The result should be an exact copy of only the lines from the one holding "Where should I click to: Select" through the last line of the data below, please, without pictures.
* * * * * * * * *
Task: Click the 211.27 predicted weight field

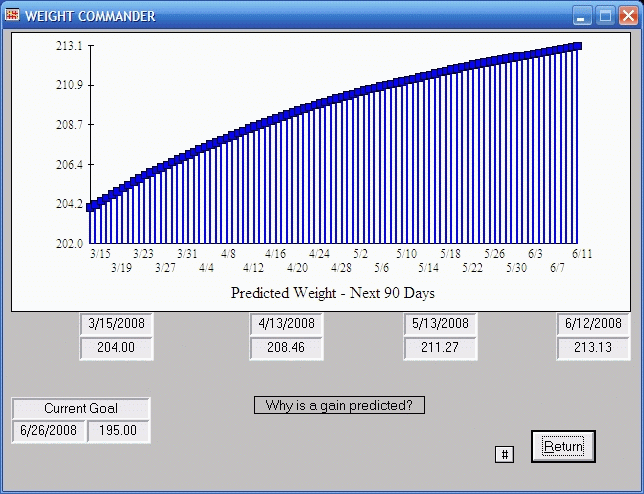Action: pos(440,348)
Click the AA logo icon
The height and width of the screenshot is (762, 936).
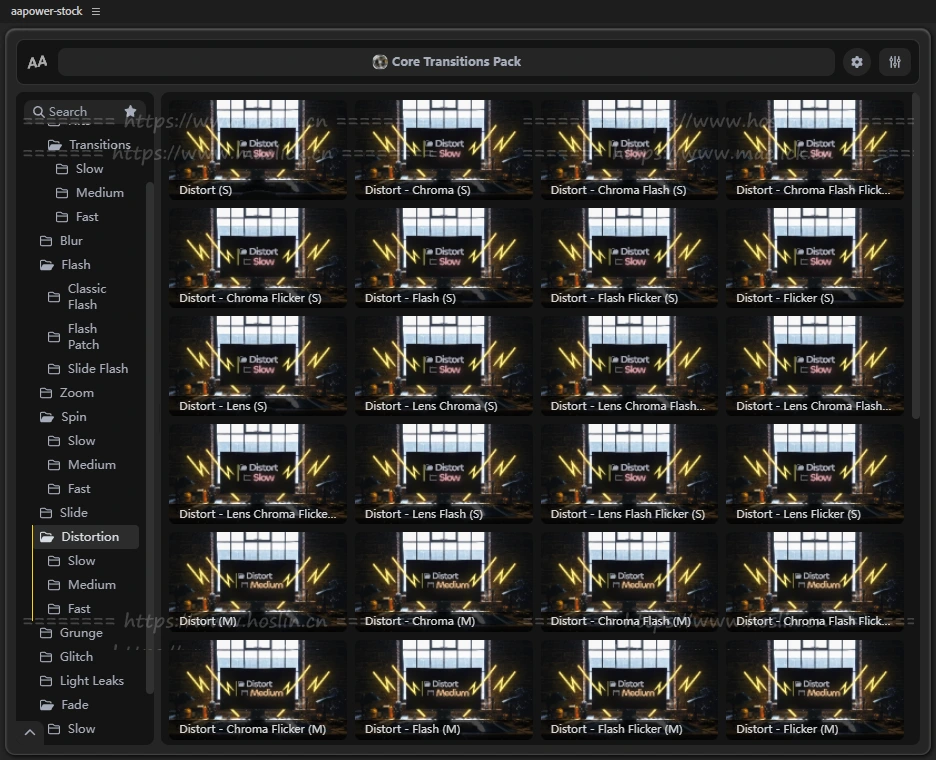pyautogui.click(x=37, y=62)
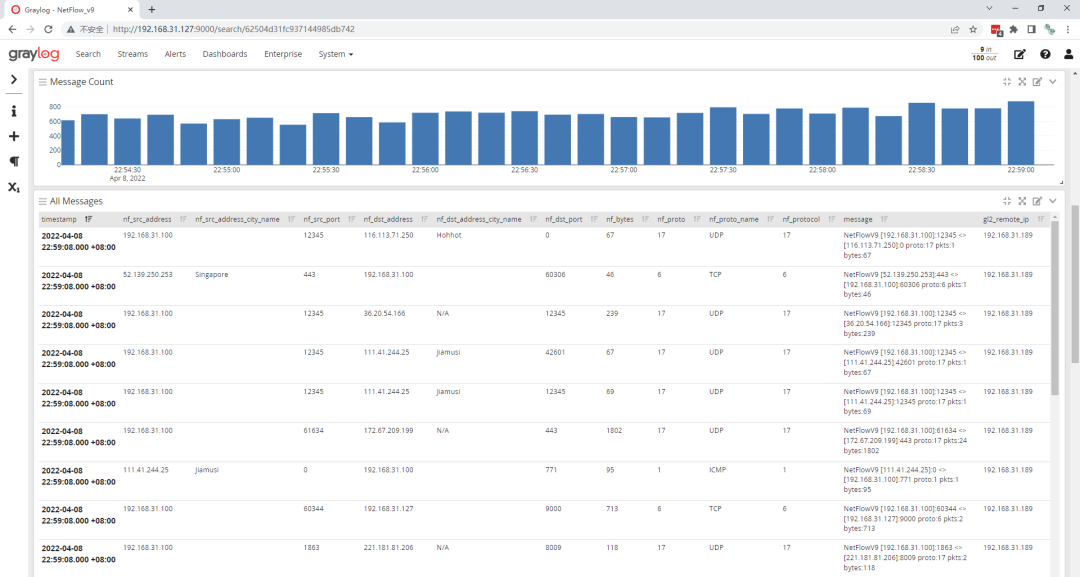Open highlighting rules via the pilcrow icon
Screen dimensions: 1080x577
[x=14, y=161]
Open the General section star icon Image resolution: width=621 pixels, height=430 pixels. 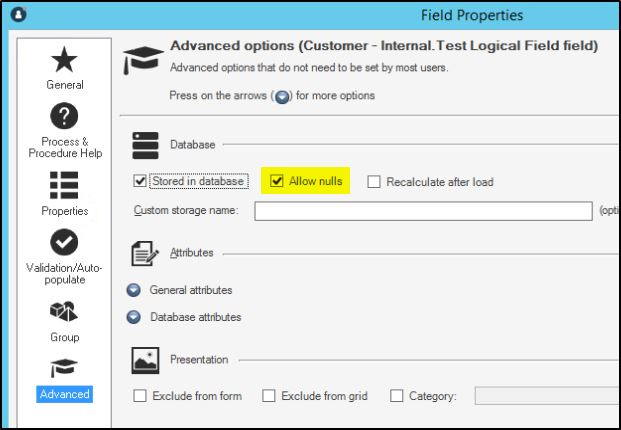[x=65, y=64]
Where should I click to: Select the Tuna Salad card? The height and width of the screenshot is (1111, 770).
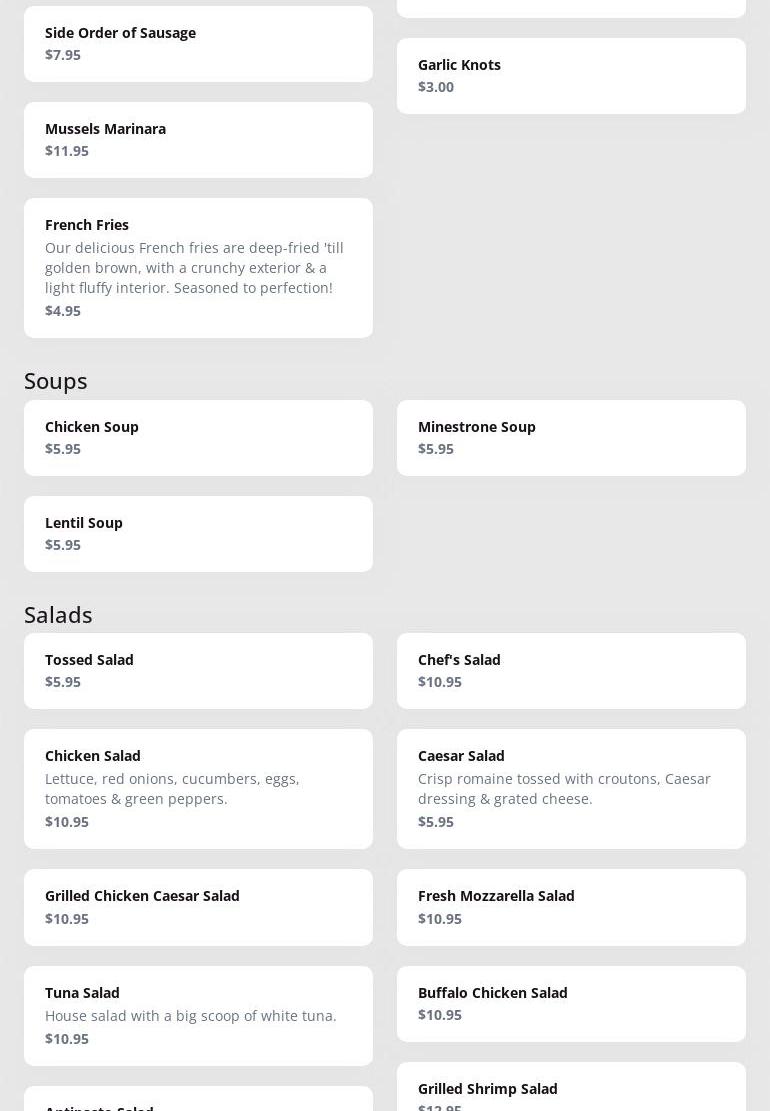[x=198, y=1015]
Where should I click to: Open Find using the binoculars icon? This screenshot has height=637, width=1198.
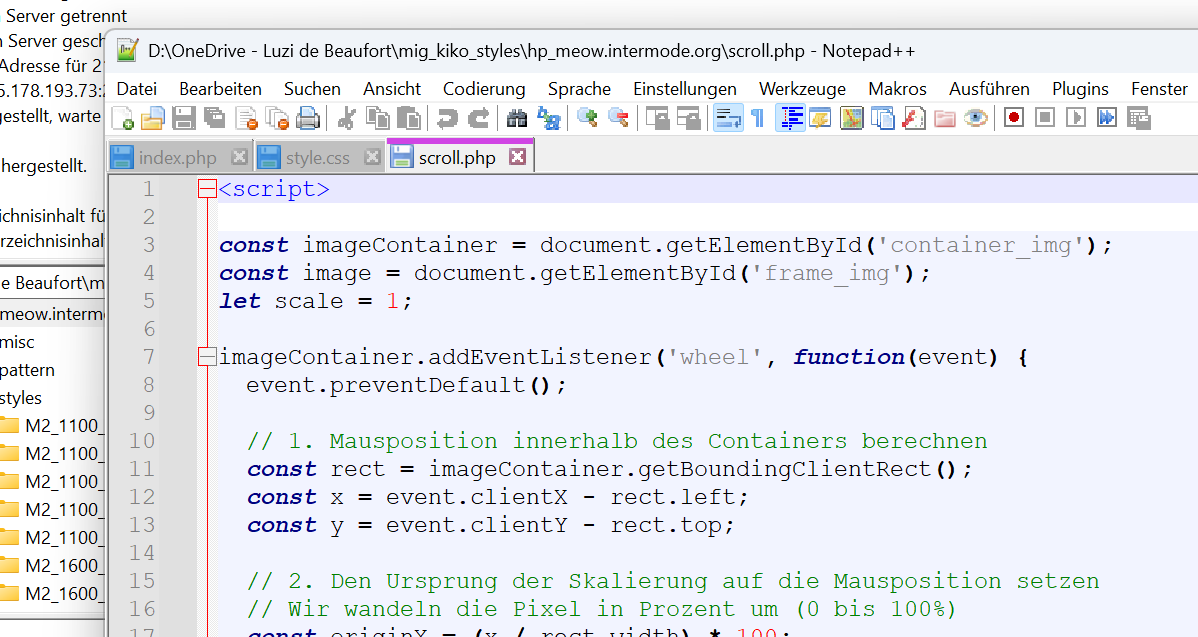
* * * * * * * * *
> **Result below**
Where should I click to: Select the Tuna Salad card? The height and width of the screenshot is (1111, 770).
[x=198, y=1015]
Where should I click to: Open Find using the binoculars icon? This screenshot has height=637, width=1198.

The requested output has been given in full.